Your assignment: State the number of lines in the following data that contain the string "second", and nothing else.

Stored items
▼▼▼
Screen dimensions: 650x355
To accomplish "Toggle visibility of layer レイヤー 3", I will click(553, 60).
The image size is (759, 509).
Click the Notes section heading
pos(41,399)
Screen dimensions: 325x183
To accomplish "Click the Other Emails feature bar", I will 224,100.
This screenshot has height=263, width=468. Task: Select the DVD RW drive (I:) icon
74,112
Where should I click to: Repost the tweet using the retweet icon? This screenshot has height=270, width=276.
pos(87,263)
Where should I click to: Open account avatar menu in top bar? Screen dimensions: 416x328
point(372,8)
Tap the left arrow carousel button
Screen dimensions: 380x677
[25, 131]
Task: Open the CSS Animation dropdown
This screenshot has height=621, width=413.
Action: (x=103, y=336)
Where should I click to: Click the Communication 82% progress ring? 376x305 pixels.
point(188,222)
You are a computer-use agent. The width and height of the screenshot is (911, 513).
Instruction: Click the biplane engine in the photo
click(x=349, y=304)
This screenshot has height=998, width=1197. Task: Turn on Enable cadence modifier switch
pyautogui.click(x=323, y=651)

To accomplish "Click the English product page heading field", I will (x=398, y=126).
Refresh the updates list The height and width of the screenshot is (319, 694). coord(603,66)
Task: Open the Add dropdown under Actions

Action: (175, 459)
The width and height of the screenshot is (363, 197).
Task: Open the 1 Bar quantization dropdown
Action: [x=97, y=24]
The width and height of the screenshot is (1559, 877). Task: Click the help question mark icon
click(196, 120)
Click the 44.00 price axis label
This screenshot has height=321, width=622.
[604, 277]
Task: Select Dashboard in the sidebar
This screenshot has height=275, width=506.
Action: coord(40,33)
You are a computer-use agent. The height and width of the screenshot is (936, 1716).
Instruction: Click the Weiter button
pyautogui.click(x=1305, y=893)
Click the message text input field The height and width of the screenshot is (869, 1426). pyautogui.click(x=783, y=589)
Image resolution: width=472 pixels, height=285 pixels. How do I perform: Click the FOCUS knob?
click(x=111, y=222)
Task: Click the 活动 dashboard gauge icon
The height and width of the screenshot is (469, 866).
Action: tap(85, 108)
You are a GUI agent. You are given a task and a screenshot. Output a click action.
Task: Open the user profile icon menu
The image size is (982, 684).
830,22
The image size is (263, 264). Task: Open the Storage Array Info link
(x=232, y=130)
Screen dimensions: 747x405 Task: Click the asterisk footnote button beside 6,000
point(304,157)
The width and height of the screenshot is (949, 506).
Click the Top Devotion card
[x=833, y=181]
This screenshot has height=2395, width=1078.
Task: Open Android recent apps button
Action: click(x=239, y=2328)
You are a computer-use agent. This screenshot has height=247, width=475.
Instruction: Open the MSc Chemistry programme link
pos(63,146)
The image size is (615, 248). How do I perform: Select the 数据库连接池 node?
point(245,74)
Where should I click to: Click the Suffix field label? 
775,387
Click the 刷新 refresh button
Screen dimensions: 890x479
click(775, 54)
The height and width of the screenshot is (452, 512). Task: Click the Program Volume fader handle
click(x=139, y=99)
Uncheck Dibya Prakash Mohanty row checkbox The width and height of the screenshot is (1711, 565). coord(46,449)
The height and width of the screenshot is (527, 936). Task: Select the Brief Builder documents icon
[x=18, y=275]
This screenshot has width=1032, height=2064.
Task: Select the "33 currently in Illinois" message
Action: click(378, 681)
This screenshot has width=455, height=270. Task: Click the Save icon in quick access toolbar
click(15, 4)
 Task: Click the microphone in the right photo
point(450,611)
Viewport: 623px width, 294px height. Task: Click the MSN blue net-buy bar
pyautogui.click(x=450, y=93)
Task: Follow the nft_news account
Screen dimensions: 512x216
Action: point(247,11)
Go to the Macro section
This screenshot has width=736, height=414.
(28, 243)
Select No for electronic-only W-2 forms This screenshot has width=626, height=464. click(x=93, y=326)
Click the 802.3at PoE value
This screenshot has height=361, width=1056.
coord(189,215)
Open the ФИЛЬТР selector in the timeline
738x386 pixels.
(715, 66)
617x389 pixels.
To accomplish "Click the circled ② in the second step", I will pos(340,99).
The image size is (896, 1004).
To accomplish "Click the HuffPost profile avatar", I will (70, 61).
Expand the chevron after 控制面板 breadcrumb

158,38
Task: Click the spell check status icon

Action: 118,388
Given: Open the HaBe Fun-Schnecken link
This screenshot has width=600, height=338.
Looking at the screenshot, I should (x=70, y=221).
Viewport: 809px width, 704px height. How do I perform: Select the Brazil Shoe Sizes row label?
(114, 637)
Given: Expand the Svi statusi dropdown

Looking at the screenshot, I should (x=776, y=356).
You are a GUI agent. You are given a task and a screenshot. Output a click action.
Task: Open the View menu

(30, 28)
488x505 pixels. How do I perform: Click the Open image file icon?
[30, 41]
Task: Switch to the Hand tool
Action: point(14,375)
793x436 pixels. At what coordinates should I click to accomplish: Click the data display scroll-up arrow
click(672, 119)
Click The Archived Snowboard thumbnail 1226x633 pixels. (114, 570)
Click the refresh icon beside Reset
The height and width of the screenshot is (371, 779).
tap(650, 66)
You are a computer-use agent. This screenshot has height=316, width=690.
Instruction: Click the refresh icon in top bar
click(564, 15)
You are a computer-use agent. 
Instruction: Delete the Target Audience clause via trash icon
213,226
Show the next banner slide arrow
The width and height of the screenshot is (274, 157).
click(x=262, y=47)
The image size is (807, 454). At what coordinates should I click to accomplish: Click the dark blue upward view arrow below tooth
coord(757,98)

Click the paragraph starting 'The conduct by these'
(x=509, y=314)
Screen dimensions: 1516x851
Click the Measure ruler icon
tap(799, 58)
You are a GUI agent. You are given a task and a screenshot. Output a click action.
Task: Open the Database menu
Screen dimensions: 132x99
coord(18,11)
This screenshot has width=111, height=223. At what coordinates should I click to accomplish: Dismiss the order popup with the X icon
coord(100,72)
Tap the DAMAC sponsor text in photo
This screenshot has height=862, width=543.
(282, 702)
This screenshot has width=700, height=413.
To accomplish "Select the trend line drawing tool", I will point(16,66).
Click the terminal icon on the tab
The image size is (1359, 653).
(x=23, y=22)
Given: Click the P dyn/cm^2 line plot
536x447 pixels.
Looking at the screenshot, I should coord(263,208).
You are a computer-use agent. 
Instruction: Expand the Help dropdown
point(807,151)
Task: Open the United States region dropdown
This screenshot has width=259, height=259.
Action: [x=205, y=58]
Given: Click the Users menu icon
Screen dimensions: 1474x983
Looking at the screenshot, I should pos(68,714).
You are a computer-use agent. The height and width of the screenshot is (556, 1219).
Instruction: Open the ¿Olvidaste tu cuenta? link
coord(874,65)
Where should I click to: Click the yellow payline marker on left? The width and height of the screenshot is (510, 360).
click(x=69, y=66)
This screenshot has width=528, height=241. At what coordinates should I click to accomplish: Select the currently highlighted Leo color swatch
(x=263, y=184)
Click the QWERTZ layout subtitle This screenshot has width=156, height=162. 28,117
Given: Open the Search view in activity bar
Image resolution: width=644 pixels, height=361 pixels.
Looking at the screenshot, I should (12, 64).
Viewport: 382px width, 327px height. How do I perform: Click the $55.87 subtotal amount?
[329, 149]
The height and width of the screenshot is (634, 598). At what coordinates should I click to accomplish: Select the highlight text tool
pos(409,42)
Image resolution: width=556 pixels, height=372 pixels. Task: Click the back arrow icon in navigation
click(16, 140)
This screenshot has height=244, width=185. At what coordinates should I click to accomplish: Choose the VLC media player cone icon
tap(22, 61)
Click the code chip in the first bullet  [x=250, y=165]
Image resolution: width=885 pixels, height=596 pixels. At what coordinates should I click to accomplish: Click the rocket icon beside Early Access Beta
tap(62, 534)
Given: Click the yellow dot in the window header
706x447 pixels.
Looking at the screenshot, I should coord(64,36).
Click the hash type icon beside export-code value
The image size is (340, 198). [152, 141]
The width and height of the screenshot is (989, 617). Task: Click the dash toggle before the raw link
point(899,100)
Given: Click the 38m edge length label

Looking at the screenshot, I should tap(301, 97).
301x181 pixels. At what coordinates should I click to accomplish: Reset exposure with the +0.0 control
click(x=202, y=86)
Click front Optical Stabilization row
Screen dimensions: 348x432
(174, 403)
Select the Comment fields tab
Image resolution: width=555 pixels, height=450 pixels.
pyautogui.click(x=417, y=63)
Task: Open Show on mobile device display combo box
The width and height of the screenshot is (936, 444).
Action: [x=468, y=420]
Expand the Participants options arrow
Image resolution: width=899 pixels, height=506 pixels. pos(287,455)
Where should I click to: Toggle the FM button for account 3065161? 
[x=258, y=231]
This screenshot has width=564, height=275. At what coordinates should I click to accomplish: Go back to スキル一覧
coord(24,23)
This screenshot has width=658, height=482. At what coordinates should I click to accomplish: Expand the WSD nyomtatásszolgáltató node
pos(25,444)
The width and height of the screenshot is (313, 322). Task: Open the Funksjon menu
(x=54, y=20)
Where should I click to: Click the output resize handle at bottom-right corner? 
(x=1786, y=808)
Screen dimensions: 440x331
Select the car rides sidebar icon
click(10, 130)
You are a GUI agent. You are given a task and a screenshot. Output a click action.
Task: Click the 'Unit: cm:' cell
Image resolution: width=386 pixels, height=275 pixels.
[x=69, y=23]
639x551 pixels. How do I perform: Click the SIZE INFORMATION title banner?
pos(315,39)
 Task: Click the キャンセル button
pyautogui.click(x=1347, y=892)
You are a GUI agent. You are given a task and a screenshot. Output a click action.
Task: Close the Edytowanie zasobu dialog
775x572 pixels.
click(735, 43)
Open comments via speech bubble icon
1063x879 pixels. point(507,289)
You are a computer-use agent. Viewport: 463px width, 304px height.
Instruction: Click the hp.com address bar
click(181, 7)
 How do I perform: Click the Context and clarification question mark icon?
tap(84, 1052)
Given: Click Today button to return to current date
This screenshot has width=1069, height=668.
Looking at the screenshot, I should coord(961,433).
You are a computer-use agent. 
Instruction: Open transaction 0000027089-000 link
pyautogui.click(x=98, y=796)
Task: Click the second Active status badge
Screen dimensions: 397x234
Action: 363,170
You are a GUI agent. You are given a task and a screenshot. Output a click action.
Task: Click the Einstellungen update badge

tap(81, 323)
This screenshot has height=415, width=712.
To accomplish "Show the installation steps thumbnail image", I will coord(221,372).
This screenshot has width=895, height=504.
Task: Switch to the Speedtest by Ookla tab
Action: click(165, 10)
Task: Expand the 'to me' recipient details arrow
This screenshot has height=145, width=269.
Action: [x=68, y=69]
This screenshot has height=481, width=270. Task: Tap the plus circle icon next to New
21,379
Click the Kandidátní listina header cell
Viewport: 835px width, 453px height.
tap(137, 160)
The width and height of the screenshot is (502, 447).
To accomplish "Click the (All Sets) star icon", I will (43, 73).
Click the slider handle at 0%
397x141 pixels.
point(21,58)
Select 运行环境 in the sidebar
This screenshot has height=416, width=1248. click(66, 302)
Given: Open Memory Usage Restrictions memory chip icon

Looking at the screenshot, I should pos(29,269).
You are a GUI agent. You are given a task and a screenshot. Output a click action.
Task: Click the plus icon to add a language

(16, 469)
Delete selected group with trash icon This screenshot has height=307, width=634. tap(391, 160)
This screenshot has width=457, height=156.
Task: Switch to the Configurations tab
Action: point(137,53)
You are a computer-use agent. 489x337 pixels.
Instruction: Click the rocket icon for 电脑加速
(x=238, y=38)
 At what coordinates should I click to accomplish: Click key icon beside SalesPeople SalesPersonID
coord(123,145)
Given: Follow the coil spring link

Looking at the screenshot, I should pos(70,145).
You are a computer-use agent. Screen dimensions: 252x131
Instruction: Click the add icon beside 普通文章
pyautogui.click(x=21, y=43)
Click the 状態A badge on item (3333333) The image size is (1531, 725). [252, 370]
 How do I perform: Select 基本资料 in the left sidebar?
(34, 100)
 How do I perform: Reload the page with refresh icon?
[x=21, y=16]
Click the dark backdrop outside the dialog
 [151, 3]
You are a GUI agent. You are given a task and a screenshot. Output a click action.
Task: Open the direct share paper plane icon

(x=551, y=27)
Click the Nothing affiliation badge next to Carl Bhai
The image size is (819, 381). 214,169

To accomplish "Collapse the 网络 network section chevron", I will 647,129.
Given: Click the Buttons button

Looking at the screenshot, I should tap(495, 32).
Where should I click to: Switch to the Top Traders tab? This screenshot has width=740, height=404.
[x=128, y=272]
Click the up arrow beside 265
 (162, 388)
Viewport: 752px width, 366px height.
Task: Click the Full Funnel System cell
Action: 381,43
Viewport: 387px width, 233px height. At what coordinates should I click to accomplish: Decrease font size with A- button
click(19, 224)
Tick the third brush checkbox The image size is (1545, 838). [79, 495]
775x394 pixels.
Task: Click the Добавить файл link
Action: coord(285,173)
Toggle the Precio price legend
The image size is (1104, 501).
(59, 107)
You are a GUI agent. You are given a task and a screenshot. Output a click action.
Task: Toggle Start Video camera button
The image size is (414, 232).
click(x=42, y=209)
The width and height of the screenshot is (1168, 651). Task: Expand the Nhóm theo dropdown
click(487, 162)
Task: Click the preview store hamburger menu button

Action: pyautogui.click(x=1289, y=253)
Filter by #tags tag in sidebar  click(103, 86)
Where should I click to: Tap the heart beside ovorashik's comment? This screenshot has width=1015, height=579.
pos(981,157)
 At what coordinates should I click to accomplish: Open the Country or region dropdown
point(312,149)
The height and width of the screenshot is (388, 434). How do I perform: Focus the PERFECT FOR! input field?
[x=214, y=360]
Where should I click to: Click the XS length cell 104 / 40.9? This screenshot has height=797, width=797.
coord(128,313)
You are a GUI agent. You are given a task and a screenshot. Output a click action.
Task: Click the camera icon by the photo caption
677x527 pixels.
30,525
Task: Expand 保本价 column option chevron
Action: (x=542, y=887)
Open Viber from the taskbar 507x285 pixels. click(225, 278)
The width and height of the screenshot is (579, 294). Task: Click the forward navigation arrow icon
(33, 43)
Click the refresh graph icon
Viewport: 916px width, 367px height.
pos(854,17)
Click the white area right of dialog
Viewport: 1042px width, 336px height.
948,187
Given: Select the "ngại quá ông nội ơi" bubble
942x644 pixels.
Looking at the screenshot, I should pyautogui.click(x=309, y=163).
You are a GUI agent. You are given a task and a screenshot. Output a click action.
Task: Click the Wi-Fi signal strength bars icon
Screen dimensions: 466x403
▲▲▲
Answer to this problem: 2